→ Problem details: Edit the lines from the one containing "Mobile Monday Beijing (69, 730)" through the one containing "Learn About Premium (299, 216)", changing "Trauringe" to "Eheringe" and leaving everything else as it is. Omit the pictures from your answer.

→ Provided data:
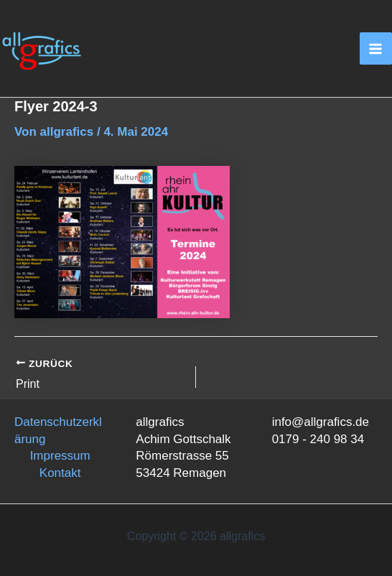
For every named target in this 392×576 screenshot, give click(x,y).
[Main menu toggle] (376, 49)
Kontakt (60, 473)
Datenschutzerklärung (58, 430)
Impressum (60, 455)
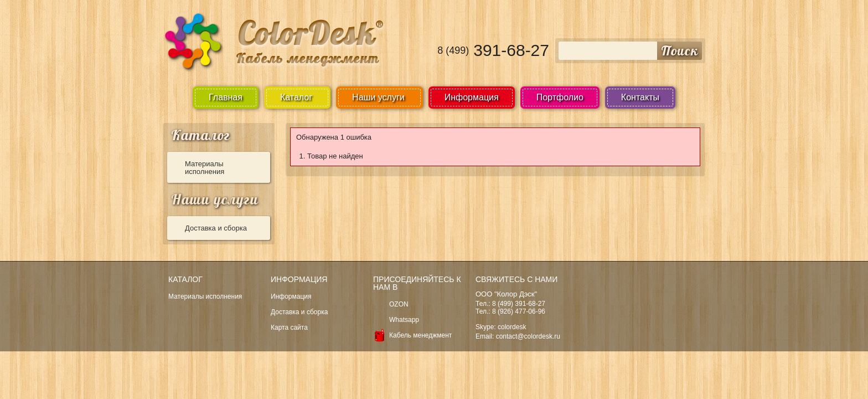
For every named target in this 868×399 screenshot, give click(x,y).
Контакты (640, 97)
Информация (472, 97)
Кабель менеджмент (420, 335)
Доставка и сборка (216, 228)
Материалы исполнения (204, 167)
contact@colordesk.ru (528, 336)
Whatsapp (404, 320)
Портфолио (560, 97)
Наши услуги (215, 199)
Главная (225, 97)
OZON (399, 304)
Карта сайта (289, 328)
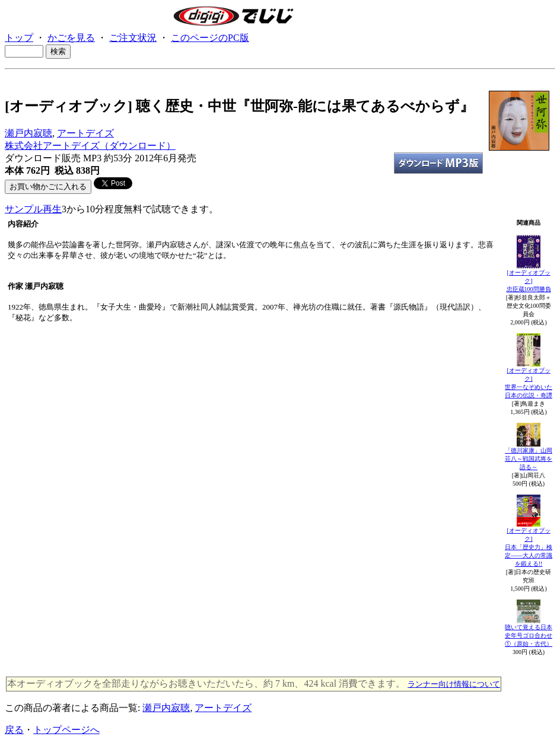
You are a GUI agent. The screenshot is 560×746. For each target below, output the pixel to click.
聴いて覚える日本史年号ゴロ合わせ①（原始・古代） (529, 635)
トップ (19, 37)
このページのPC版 (210, 37)
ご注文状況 (133, 37)
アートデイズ (85, 133)
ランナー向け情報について (454, 684)
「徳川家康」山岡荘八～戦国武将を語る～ (529, 458)
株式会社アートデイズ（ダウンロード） (90, 145)
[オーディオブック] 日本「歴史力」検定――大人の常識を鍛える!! (529, 547)
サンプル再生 (33, 209)
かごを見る (71, 37)
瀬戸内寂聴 (28, 133)
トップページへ (66, 729)
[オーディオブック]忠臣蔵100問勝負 (529, 280)
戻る (14, 729)
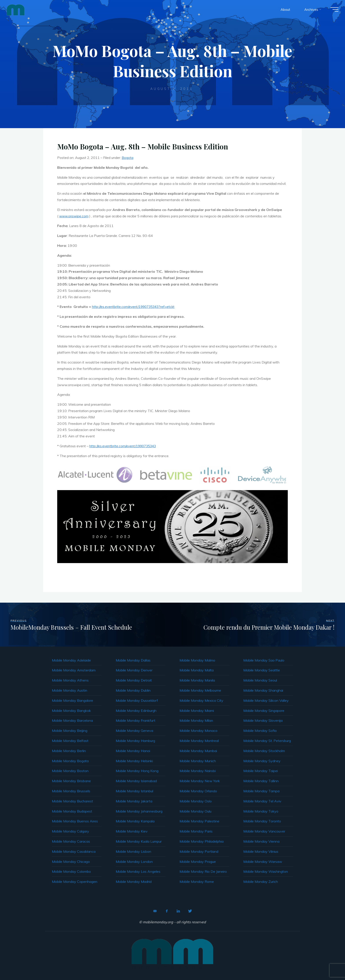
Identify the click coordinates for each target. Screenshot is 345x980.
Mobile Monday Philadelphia (201, 841)
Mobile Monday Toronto (262, 821)
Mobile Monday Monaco (198, 730)
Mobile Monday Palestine (199, 821)
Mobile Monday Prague (198, 861)
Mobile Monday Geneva (134, 730)
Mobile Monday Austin (69, 690)
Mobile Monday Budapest (72, 811)
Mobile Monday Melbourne (200, 690)
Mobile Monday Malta (196, 670)
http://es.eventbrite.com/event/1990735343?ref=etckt (136, 307)
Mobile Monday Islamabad (136, 781)
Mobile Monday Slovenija (263, 721)
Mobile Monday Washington (265, 871)
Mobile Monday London (134, 861)
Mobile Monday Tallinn (261, 781)
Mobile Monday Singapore (264, 711)
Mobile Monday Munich (198, 761)
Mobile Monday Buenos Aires (75, 821)
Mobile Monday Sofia (260, 730)
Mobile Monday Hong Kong (137, 771)
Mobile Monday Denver (134, 670)
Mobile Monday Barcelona (72, 721)
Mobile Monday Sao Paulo (264, 660)
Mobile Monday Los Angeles (138, 871)
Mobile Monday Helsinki (134, 761)
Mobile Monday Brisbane (71, 781)
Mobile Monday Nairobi (197, 771)
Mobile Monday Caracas (71, 841)
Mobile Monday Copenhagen (74, 881)
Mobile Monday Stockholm (264, 751)
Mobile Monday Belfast (70, 741)
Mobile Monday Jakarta (134, 801)
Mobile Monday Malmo (197, 660)
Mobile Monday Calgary (70, 831)
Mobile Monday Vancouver (264, 831)
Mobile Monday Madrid (134, 881)
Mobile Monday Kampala (135, 821)
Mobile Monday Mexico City (201, 700)
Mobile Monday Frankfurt (136, 721)
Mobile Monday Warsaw (263, 861)
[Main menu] (332, 11)
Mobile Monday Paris (196, 831)
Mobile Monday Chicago (71, 861)
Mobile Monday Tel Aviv (262, 801)
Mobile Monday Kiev (132, 831)
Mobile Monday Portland (199, 851)
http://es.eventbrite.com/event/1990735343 (125, 446)
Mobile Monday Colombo (71, 871)
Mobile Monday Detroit (134, 680)
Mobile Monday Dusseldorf (137, 700)
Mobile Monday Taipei (260, 771)
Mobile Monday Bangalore (72, 700)
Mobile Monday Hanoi (133, 751)
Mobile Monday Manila (197, 680)
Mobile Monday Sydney (262, 761)
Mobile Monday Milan (196, 721)
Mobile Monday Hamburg (135, 741)
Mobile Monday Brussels (71, 791)
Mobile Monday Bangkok (71, 711)
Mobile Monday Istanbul (134, 791)
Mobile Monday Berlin (69, 751)
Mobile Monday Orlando (198, 791)
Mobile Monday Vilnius (261, 851)
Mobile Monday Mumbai (198, 751)
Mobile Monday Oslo (195, 801)
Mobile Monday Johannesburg (139, 811)
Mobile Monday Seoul (260, 680)
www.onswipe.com (74, 216)
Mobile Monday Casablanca (73, 851)
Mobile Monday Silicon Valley (266, 700)
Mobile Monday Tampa (261, 791)
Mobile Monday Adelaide (71, 660)
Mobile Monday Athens (70, 680)
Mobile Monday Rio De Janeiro (203, 871)
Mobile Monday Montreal (199, 741)
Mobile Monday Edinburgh (136, 711)
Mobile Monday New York (200, 781)
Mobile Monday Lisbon (133, 851)
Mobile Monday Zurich (260, 881)
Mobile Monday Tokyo (261, 811)
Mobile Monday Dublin (133, 690)
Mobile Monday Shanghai (263, 690)
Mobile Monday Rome (196, 881)
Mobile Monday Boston (70, 771)
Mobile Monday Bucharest (72, 801)
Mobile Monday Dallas (133, 660)
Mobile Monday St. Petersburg (267, 741)
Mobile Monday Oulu (195, 811)
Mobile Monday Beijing (69, 730)
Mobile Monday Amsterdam (73, 670)
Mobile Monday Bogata (70, 761)
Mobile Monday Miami (196, 711)
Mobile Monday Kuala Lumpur (139, 841)
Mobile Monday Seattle (262, 670)
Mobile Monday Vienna (261, 841)
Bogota (128, 158)
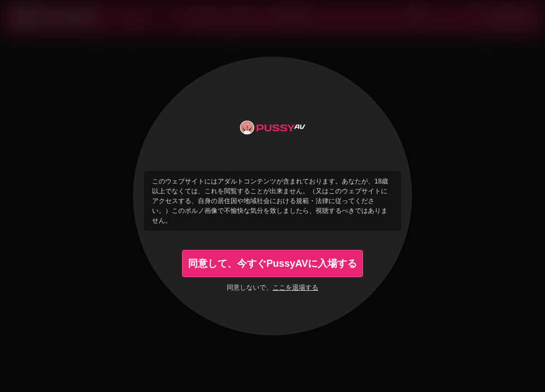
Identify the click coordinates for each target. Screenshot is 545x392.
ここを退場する (295, 287)
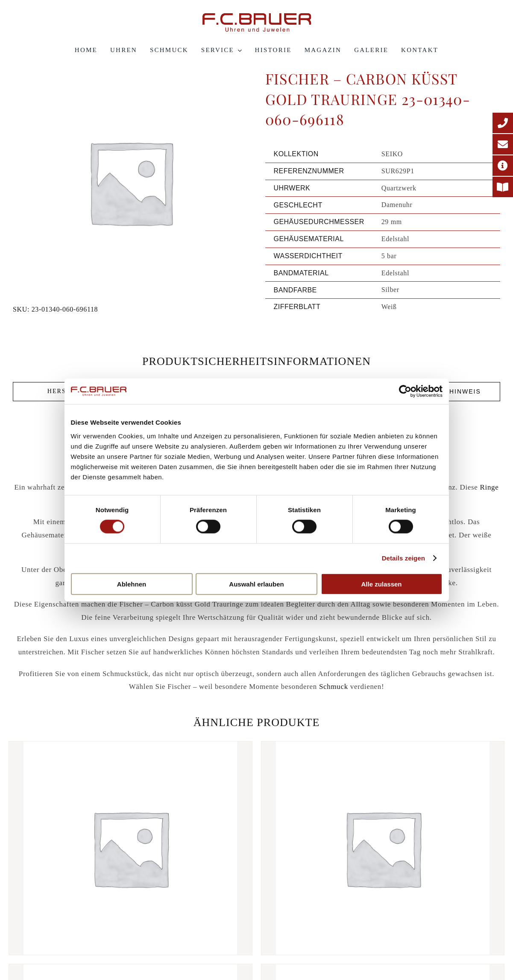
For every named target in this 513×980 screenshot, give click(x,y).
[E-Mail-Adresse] (503, 144)
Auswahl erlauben (256, 583)
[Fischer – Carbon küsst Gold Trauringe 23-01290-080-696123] (383, 848)
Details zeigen (403, 558)
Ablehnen (132, 583)
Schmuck (334, 686)
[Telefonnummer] (503, 123)
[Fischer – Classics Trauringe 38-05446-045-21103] (130, 848)
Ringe (489, 487)
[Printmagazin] (503, 187)
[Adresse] (503, 166)
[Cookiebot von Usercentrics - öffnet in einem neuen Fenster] (405, 391)
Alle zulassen (381, 583)
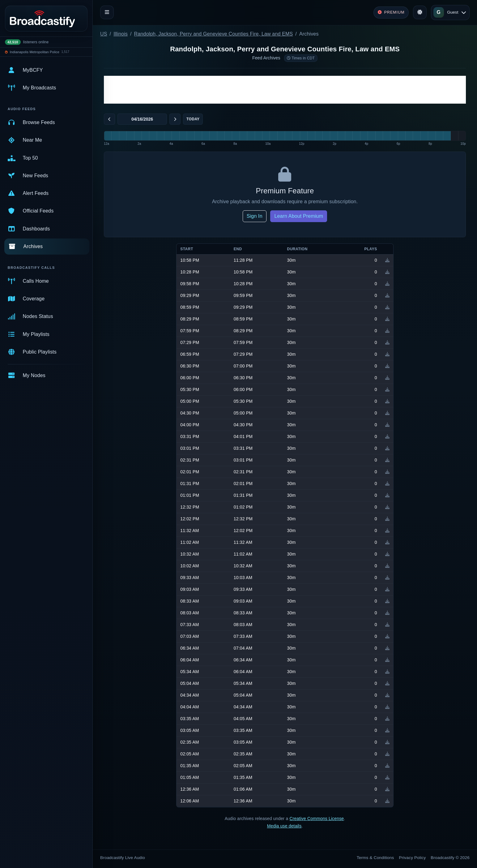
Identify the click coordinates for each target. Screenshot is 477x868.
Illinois (121, 34)
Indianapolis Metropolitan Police (34, 52)
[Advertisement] (285, 90)
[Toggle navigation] (107, 12)
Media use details (284, 826)
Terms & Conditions (375, 858)
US (104, 34)
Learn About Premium (299, 216)
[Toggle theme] (420, 12)
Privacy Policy (412, 858)
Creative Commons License (316, 818)
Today (193, 119)
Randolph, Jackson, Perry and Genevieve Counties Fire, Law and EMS (214, 34)
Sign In (254, 216)
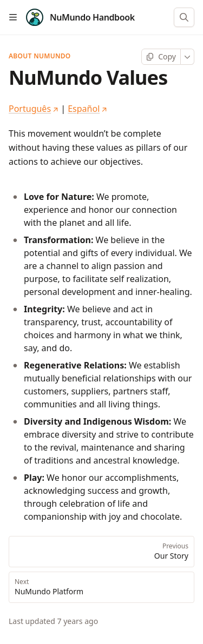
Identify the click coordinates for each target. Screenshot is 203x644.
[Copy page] (161, 57)
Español (87, 109)
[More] (187, 57)
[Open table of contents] (13, 17)
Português (34, 109)
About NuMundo (40, 56)
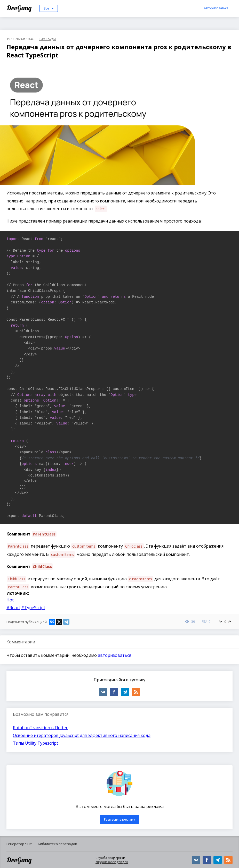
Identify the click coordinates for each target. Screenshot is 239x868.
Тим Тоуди (47, 39)
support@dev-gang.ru (111, 862)
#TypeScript (33, 608)
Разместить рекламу (120, 819)
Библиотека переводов (57, 844)
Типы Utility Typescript (35, 743)
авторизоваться (114, 655)
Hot (10, 600)
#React (13, 608)
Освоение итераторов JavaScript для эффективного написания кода (82, 735)
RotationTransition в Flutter (40, 727)
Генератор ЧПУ (19, 844)
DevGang (20, 8)
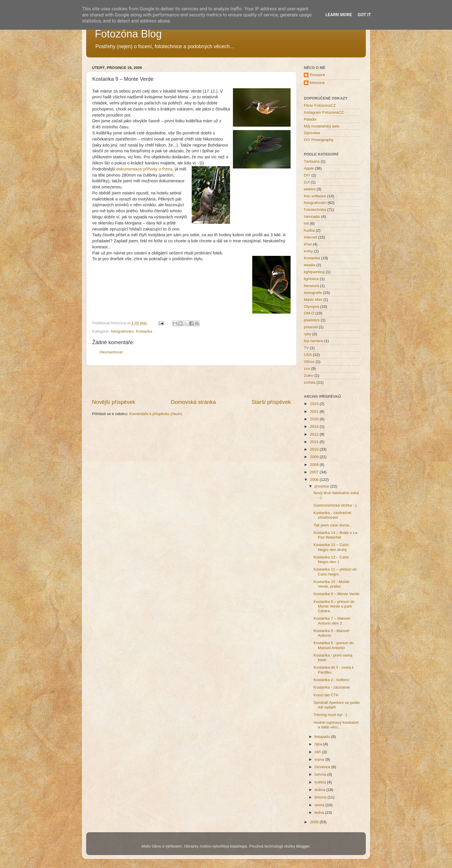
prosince (322, 486)
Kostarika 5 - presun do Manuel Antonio (334, 645)
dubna (320, 789)
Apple (309, 168)
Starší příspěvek (271, 402)
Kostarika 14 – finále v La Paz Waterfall (335, 535)
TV (306, 348)
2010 (315, 449)
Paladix (310, 119)
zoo (307, 368)
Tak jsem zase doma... (333, 525)
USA (308, 354)
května (321, 782)
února (320, 805)
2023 (315, 404)
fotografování (122, 331)
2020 (315, 419)
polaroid (311, 327)
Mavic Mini (313, 300)
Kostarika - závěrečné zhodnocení (332, 515)
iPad (308, 244)
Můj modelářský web (321, 126)
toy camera (313, 341)
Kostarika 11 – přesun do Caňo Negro (335, 571)
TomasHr (317, 75)
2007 (315, 472)
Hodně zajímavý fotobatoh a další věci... (336, 725)
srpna (320, 759)
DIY (307, 175)
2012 (315, 434)
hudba (309, 230)
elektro (310, 189)
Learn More (338, 14)
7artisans (312, 161)
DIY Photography (319, 140)
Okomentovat (111, 352)
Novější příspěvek (114, 402)
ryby (308, 334)
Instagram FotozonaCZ (324, 112)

→ Right answer:
Mobile Monday Beijing (69, 730)
Mobile Monday Amsterdam (73, 670)
Mobile Monday Bogata (70, 761)
Mobile Monday Miami (196, 711)
Mobile Monday Kuala Lumpur (139, 841)
Mobile Monday Seattle (262, 670)
Mobile Monday Vienna (261, 841)
Bogota (128, 158)
Identify the click coordinates for each target. Screenshot is 545x392.
ここを退場する (295, 287)
For every named target in this 513×980 screenshot, give click(x,y).
[E-Mail-Adresse] (503, 144)
Auswahl erlauben (256, 583)
[Fischer – Carbon küsst Gold Eheringe 23-01290-080-696123] (383, 848)
Details zeigen (403, 558)
Ablehnen (132, 583)
Schmuck (334, 686)
[Telefonnummer] (503, 123)
[Fischer – Classics Eheringe 38-05446-045-21103] (130, 848)
Ringe (489, 487)
[Printmagazin] (503, 187)
[Adresse] (503, 166)
[Cookiebot von Usercentrics - öffnet in einem neuen Fenster] (405, 391)
Alle zulassen (381, 583)
Identify the click coordinates for each target. Screenshot is 477x868.
Illinois (121, 34)
Indianapolis Metropolitan Police (34, 52)
[Advertisement] (285, 90)
[Toggle navigation] (107, 12)
Media use details (284, 826)
Terms & Conditions (375, 858)
US (104, 34)
Learn About Premium (299, 216)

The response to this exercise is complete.